Stored data entries:
- Opening Delimiter -

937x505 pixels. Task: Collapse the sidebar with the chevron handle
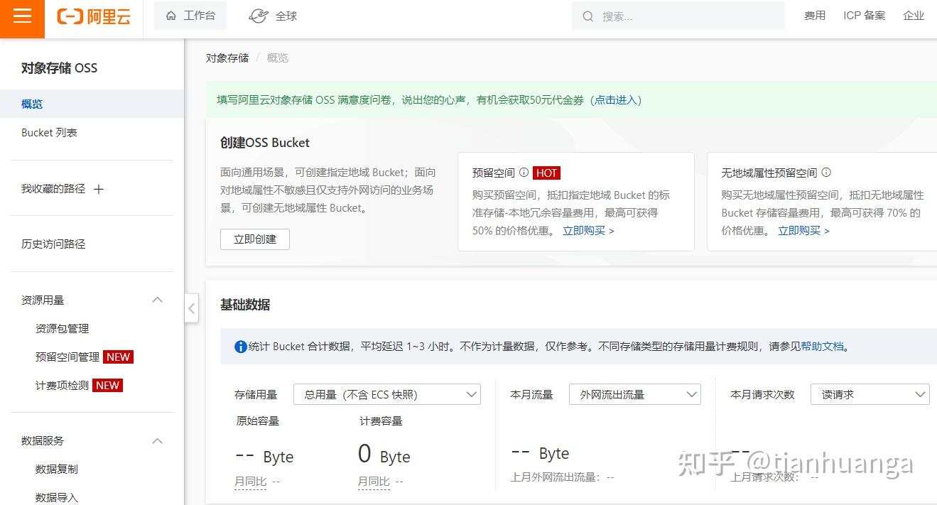pyautogui.click(x=191, y=308)

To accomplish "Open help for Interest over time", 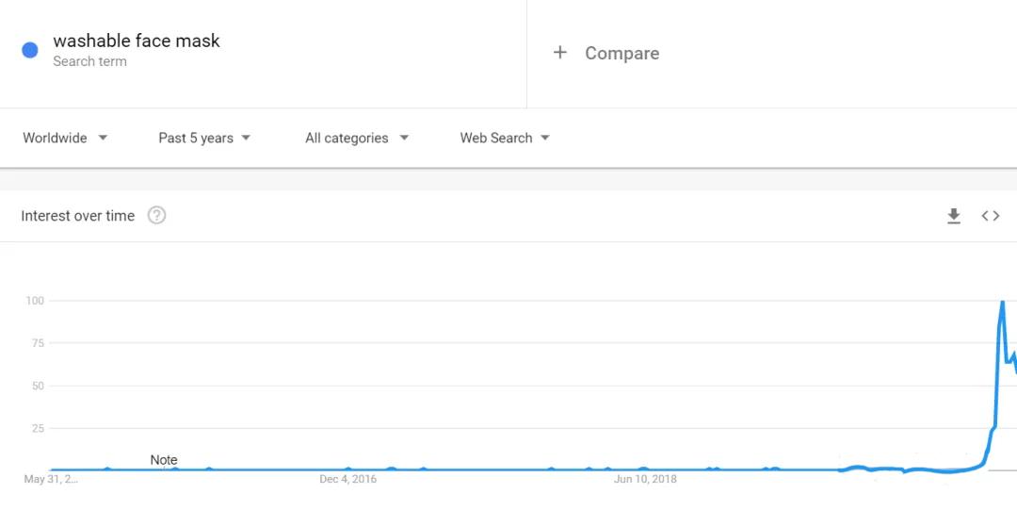I will [157, 216].
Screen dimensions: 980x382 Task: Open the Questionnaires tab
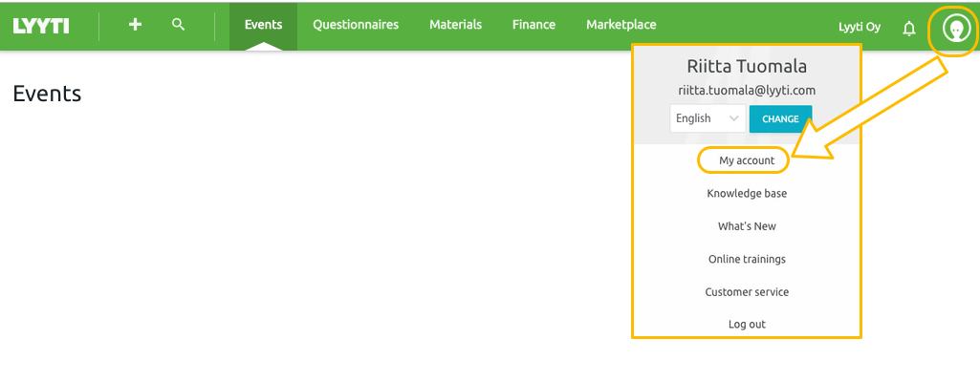356,25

- Closing Delimiter -

__WORK INSTRUCTIONS__. Could you transcribe exactly the lines from the one with "Screen dimensions: 980x382" through the end of the data, both ends included, and nothing else, skipping the pictures?

__WRITTEN SOLUTION__.
Screen dimensions: 980x382 Task: Open the Questionnaires tab
356,25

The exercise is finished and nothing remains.